COMS 111 is being replaced by Foundations for Speech and Rhetoric, or COMS 211, listed this school year as COMS 240, as a part of the new core curriculum. Students under a pre-2010 degree plan who have put off filling their speech requirement and want to take COMS 111 must do so by fall 2011, Sharp-Penya said.
“If they don’t sign up for COMS 111, they can still graduate,” Sharp-Penya said. “These students can take COMS 211, which will be a great course.”
The speech requirement of ACU’s pre-2010 core curriculum can be fulfilled by either COMS 111 or COMS 211, but the new core can only be filled by COMS 211, said Dr. Joe Cardot, chair of the Department of Communication. COMS 211’s unique philosophy will make it a much harder course to be able to transfer in from another school, Cardot said.
COMS 211 focuses more on public speaking and rhetoric than COMS 111, which provides a selective sampling of the field of communication.
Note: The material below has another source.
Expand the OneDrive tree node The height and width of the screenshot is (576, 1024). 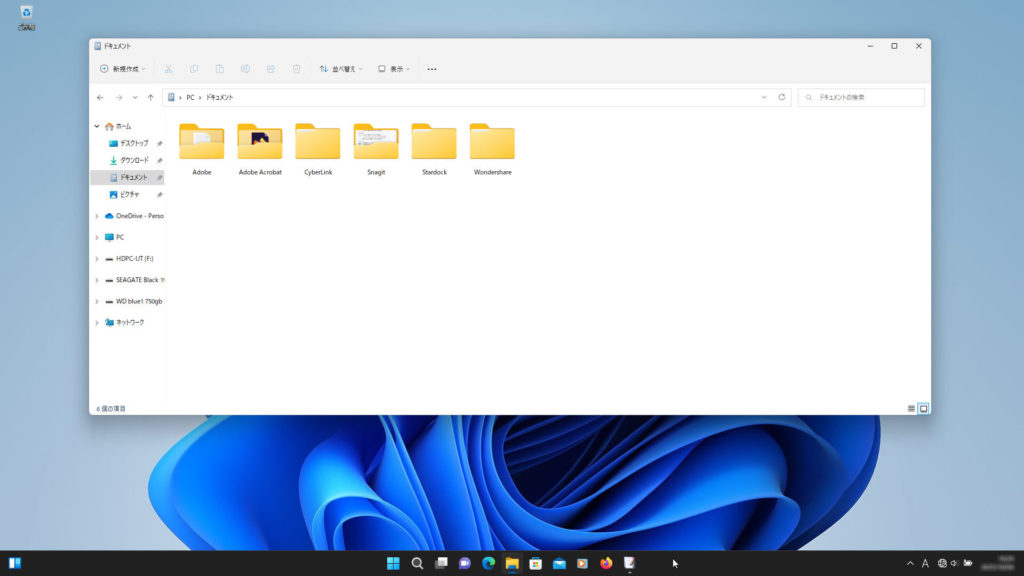[x=97, y=216]

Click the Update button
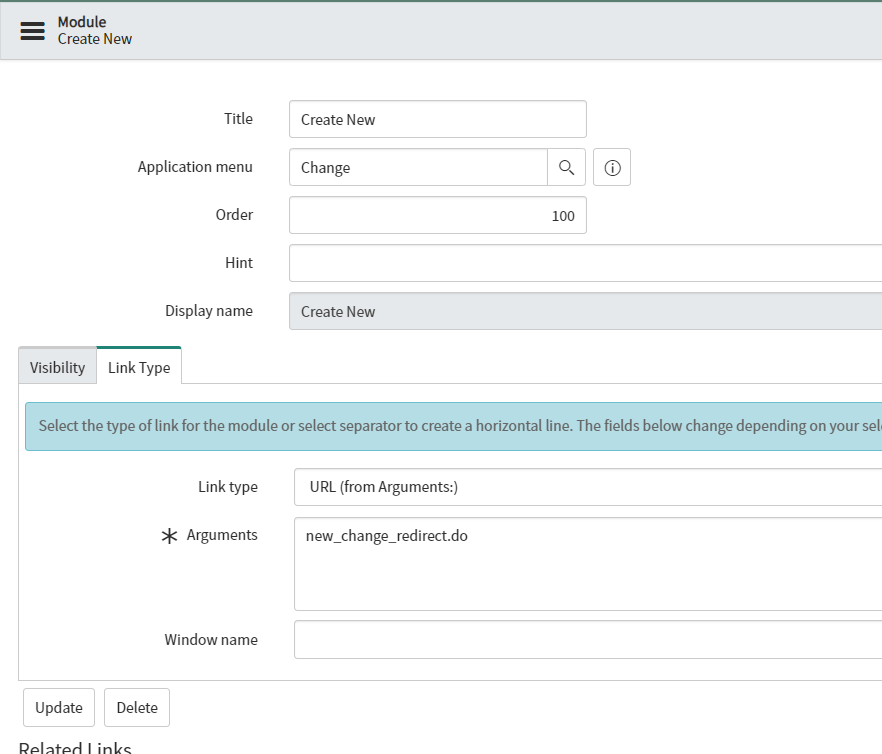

COMS 211 has been placed as a sophomore-level class with ENG 111 and ENG 112 as prerequisites.
“We’re going a lot further with this new course that will teach peopleÂ more about persuasion and campaigns than just oral communication,” Cardot said. “Anyone that could take it would benefit from them, but it’s not required for anyone but freshmen.”
COMS 211 will require students to give five speeches on personal and community values and on issues at the community, national and international level, Cardot said.
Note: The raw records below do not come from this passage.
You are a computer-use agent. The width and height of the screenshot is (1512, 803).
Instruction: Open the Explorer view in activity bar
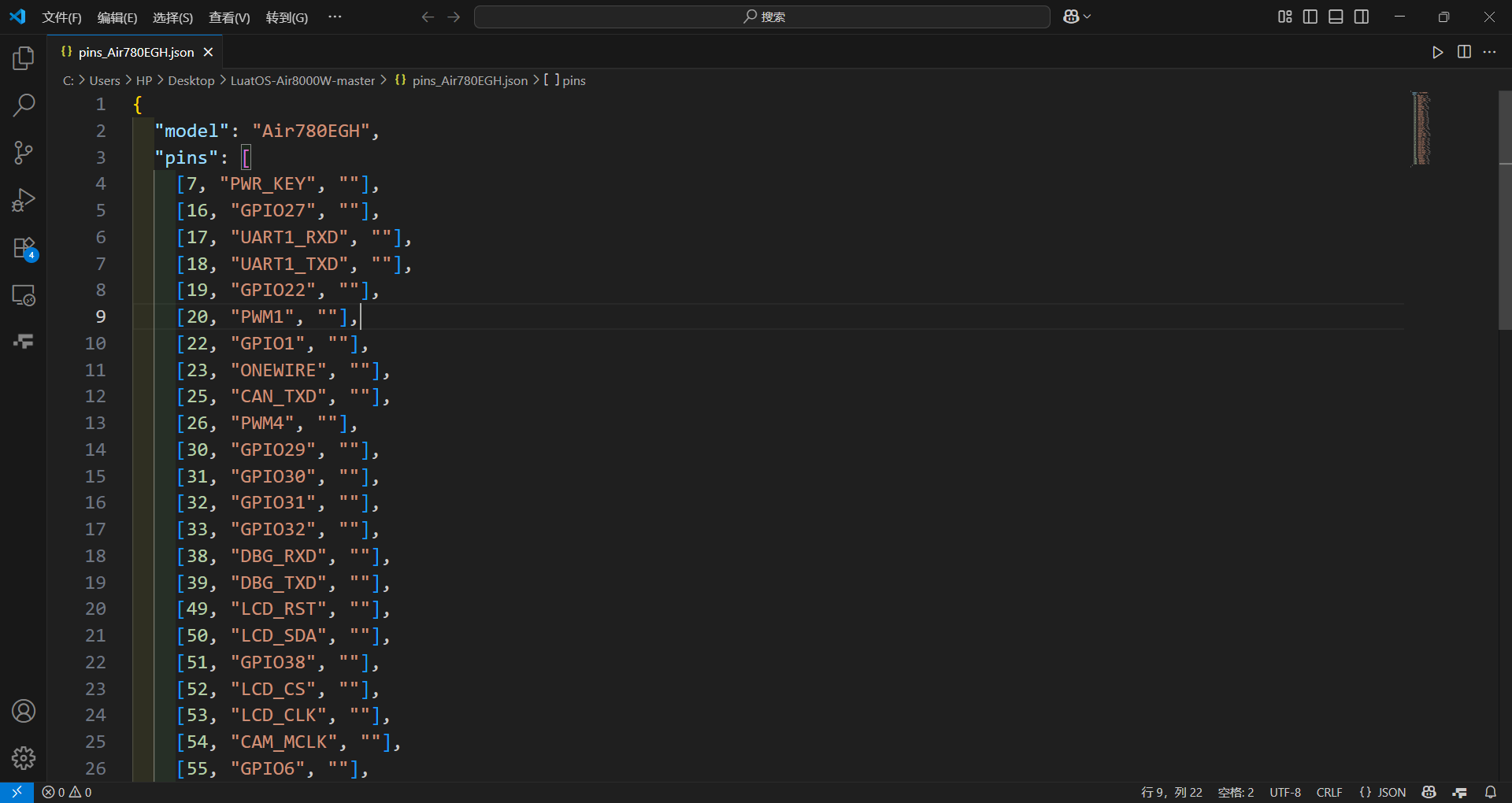24,57
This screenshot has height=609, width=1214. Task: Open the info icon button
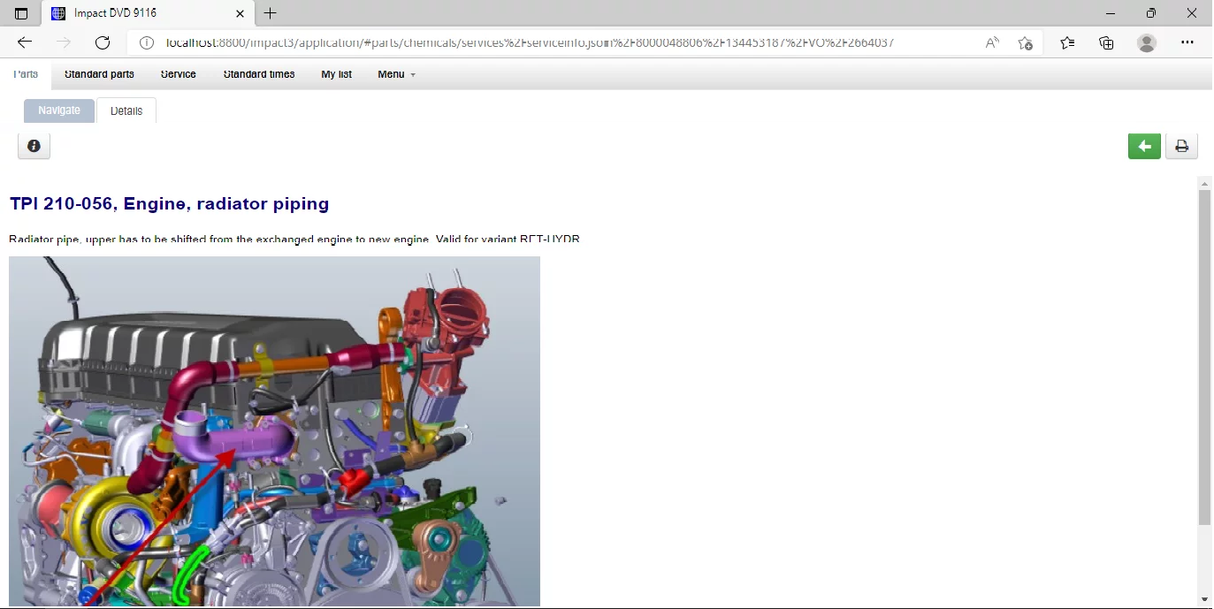(x=34, y=146)
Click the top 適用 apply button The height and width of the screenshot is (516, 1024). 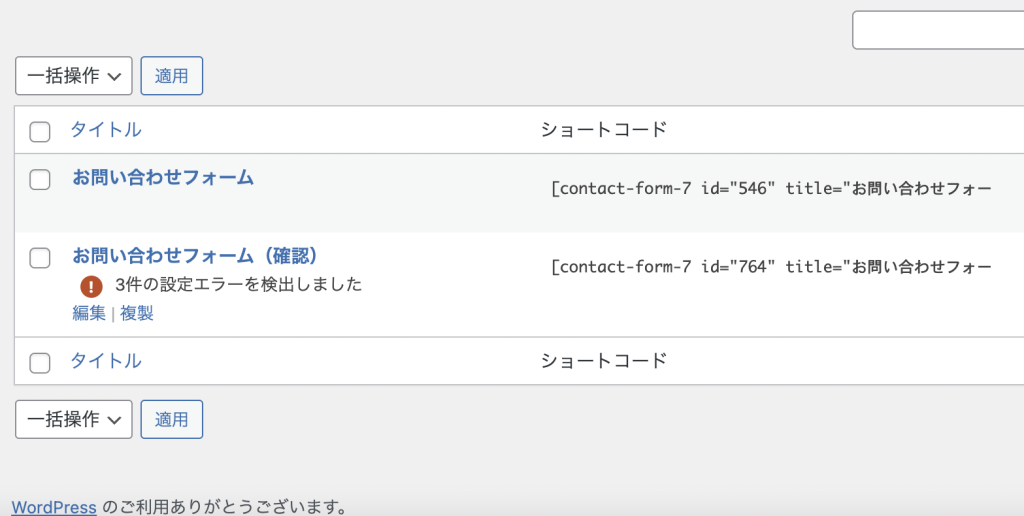(x=172, y=76)
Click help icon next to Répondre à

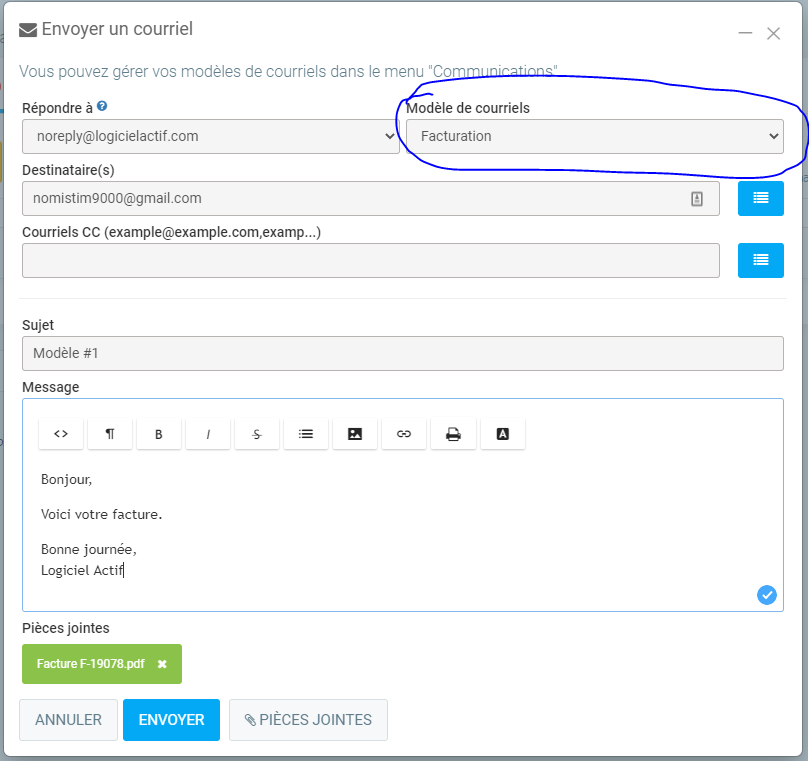102,106
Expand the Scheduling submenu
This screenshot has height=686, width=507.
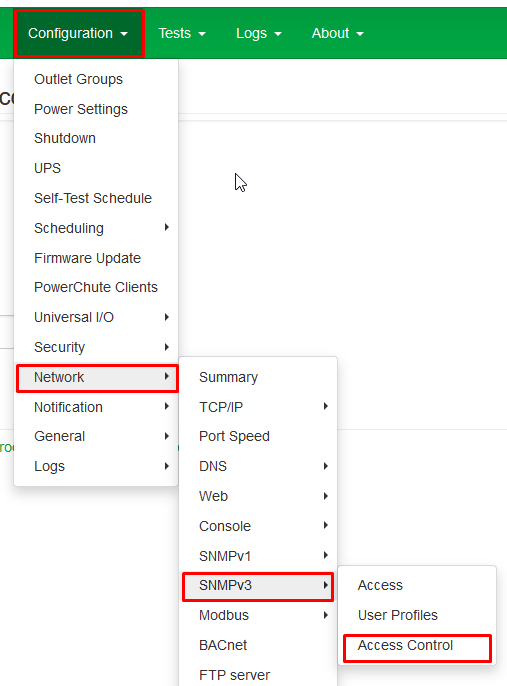coord(96,228)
“By the end of it they will have a better understanding of themselves and how they can function in their world,” Cardot said. “It’s going to be more of an integral part of the new core.”
Cardot said he hoped that moving the communication class to the sophomore year would allow students to come in more prepared for the rigor of the course and more aware of the importance of communication in careers after college.
Sharp-Penya said she was ecstatic to teach a more in-depth course, but she also wished the new core had a communication class for freshmen, because studies show that the classes reduce communication apprehension.
“There’s a good reason to keep that in the freshman level,” Sharp-Penya said. “Research shows that there’s an inverse relationship between communication apprehension and retention.”
COMS 211 will be finalized this semester, Cardot said. He also said while ACU will offer only a few COMS 111 sections next fall, the issue is still under discussion.